Temperature & Humidity sensor | SHT30 | I2C – 0x44 |
Ambient Light sensor | ALS-PT19-315C | GPIO34 |
2x RGB LEDs | WS2812B | GPIO04, GPIO14 |
2x General-purpose Buttons | Pulled High (3.3v) | GPIO18, GPIO25 |
PIR sensor | BS412 | GPIO33 |
Switch (input) | Pulled High (3.3v) | GPIO39 (JST PH2.0 connector) |
Relay (low voltage) | TLP240A | GPIO32 (JST PH2.0 connector) Max. Input: 60Volt, 500mA |
Micro Buzzer | MLT-5020 | GPIO27 |
Headers for HLK-LD2410C | Not Included | RX:GPIO16 , TX:GPIO17, OUT: GPIO13 |
Headers for I2C OLED (0.91″ or 0.96″) | Not Included | I2c (SDA, SCL, 3.3v and ground) |
3.3V Voltage regulator | AMS1117 | IN: ESP32 5V PIN OUT:3.3v – does not feed the ESP32 |
Qwiic Connector | SparkFun | I2c (ground, 3.3v, SDA, SCL) |
Extra GPIOs | Unused | 01 (TX), 02, 03 (RX), 05, 12, 15, 19, 26, 35 and 36 |
Schematic
ESPHome
You can configure and program the ESP32 using Arduino or ESPHome.

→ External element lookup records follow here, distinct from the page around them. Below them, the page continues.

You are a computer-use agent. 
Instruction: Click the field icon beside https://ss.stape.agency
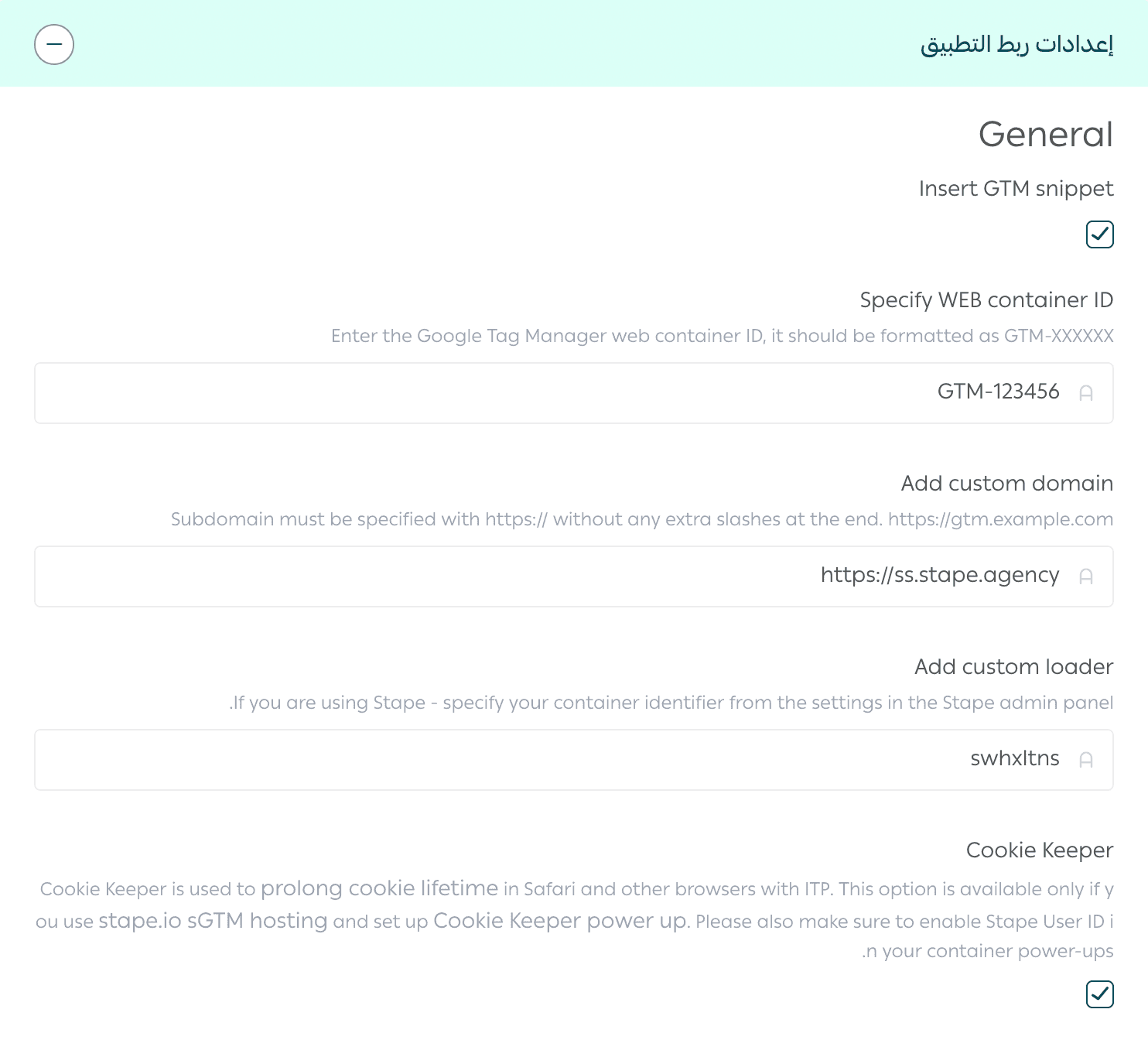click(x=1086, y=576)
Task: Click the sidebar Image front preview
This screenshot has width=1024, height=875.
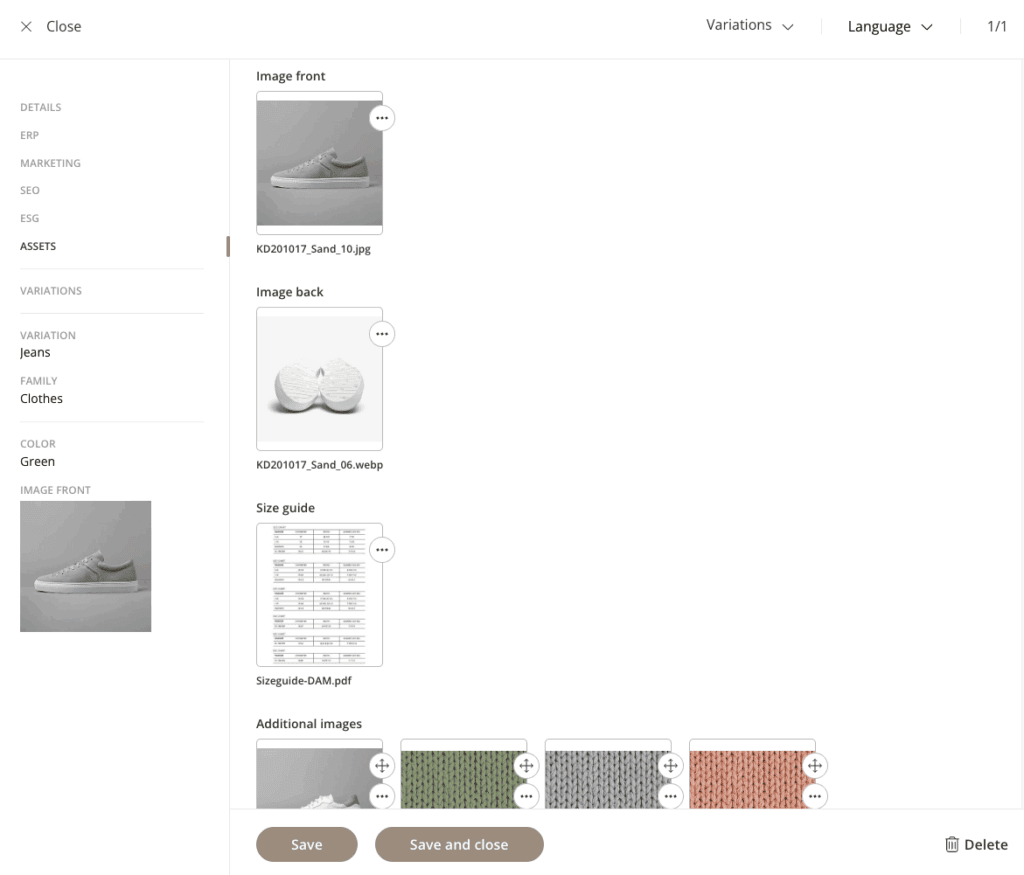Action: point(86,566)
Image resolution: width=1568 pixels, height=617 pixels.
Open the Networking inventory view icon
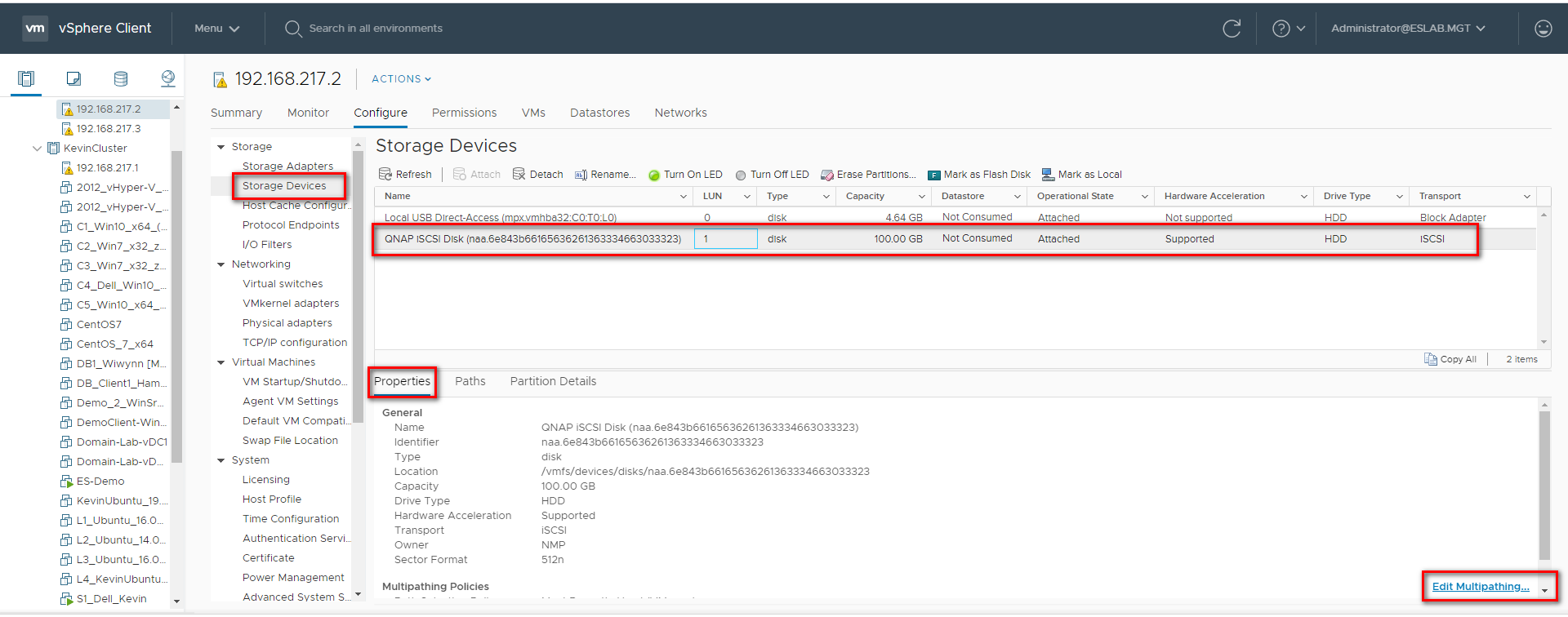(168, 78)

For the best experience, try using ESPHome. Here are some sample configurations code:
ESPHome: base.yaml & with_radar.yaml
Applications
- Use the shield to create a comprehensive room sensor.
- Build a smart garage cover that automates and monitors your garage door.
- Set up alerts and notifications for various environmental conditions.
- Design an office desk panel to monitor and display relevant data.
- Develop a weather station to track and report local weather conditions.
- … and more
Notes
(1) for full disclosure: the temperature sensor may read higher due to its proximity to heat-generating components like the LDO, LD2410C or ES32. I’ve mitigated this with isolation and shielding, sticking the sensor outside the shield area and creating an offset variable in ESPHome which you can adjust. For more accuracy, consider adding another sensor using the unused GPIOs or the QWIIC connector.
Changes since v1.0
- Version 1.0: the original shield ( see video below)
- Version 1.1: replaced the temperature sensor with the SHT30 and moved it outside the shield area, added PH2.0 connectors, a 3.3V regulator, headers for the HLK-LD2410C, and removed the EEPROM and SD Card
- Version 1.2: major PCB re-routing ( did not assemble this version)
- Version 1.3: added a QWIIC connector, replaced the buzzer with a smaller footprint package, improved the PIR circuitry, corrected an error with one of the input pins, refined the PCB layout, text, and routing, and added an external pull-up resistor for the switch.
- Version 1.4 (current): minor PCB and text changes.